- Opening Delimiter -

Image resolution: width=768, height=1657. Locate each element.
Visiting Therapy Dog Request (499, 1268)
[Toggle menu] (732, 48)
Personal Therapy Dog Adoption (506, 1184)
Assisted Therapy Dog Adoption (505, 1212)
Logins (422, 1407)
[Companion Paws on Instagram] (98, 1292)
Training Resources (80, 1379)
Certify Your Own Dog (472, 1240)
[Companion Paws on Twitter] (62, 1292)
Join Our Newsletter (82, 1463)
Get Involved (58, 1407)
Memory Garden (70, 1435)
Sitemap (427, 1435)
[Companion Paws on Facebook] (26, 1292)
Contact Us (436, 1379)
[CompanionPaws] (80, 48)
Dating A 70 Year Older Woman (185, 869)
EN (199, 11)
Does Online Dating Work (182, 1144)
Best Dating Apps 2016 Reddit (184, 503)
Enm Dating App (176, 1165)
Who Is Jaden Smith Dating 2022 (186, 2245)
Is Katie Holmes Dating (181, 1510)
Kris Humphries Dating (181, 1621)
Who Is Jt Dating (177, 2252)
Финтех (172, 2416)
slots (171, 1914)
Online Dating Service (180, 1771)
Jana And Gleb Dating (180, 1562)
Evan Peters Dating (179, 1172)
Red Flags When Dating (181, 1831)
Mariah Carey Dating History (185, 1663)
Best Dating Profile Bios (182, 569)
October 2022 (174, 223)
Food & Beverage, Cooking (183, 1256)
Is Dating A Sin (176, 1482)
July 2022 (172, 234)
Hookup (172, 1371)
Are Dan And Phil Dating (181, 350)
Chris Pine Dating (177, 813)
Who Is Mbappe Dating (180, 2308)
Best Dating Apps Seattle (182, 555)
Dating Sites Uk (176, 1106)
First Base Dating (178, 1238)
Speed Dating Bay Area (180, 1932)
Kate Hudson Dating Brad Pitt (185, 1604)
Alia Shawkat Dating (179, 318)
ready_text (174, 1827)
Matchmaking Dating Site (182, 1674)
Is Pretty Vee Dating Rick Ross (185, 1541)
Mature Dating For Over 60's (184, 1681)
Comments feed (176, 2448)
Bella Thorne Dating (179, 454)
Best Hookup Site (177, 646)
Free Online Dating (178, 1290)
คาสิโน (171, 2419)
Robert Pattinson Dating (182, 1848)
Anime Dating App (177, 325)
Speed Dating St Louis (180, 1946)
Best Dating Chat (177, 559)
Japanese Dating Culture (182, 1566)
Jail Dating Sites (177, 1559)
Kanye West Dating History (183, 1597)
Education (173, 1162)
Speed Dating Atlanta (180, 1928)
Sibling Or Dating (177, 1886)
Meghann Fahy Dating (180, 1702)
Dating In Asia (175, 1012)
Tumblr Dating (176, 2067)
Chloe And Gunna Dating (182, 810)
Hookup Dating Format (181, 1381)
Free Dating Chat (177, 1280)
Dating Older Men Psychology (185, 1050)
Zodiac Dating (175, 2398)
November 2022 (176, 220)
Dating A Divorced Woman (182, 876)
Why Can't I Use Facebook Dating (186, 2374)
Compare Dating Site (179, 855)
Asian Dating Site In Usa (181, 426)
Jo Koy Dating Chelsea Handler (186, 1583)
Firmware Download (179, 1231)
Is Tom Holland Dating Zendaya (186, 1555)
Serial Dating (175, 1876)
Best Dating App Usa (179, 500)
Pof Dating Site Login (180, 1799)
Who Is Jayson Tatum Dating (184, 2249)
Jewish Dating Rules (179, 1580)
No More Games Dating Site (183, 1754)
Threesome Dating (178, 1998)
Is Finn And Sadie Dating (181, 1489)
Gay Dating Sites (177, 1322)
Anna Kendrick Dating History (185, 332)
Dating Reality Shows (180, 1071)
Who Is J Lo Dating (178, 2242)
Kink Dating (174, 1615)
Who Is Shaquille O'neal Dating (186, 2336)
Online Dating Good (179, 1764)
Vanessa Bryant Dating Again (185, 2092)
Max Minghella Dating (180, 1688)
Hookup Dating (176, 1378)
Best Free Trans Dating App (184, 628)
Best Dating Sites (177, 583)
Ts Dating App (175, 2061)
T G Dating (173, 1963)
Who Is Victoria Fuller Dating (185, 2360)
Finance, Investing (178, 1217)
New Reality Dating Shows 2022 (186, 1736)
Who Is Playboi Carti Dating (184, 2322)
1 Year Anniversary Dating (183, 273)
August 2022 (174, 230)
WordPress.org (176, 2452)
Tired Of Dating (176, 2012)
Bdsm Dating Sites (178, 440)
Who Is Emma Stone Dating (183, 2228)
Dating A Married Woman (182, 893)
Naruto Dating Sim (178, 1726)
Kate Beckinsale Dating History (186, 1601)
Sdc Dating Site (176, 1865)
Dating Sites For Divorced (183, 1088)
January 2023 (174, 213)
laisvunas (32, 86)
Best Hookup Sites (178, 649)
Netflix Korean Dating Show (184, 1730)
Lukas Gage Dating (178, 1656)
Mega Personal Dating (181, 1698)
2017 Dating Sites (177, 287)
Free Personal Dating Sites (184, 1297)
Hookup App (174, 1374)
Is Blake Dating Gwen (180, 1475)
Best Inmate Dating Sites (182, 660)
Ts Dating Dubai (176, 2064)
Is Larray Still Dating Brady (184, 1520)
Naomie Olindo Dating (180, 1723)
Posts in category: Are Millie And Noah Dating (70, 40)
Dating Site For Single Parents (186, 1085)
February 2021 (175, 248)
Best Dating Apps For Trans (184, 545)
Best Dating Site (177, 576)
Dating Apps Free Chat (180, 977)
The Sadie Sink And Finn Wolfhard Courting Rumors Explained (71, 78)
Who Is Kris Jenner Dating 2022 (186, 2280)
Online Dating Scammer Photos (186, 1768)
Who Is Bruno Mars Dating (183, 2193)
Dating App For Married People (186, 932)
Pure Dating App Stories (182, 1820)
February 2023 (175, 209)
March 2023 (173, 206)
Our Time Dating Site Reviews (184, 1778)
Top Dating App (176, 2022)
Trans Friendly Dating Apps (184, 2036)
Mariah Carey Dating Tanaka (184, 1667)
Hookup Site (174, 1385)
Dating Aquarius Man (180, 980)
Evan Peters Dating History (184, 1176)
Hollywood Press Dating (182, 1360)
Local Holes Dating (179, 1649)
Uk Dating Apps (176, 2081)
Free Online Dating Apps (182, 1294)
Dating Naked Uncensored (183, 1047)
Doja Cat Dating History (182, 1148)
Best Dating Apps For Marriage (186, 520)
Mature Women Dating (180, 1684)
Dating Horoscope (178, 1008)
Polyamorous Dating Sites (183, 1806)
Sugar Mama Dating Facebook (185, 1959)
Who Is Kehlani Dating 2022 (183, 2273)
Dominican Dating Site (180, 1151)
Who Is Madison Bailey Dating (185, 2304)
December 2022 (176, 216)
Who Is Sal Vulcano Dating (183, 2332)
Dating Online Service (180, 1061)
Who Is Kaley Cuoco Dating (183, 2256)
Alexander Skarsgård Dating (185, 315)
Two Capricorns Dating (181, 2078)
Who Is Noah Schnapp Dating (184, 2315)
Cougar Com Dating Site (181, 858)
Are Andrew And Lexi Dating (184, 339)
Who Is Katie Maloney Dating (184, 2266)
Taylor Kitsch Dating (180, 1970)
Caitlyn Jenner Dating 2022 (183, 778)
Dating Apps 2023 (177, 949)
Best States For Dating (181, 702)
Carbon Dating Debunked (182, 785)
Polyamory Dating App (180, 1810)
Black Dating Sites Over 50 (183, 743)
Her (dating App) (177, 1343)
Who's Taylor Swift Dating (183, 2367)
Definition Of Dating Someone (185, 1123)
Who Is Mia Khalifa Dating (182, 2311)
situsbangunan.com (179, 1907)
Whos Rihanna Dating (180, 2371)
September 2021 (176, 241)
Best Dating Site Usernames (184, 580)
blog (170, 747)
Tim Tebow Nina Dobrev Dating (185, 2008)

- Closing Delimiter -

◆ **TASK ITEM**
Line count for "Married": count the lines in the records above that hold this word, and give only the number.

◆ **ANSWER SECTION**
2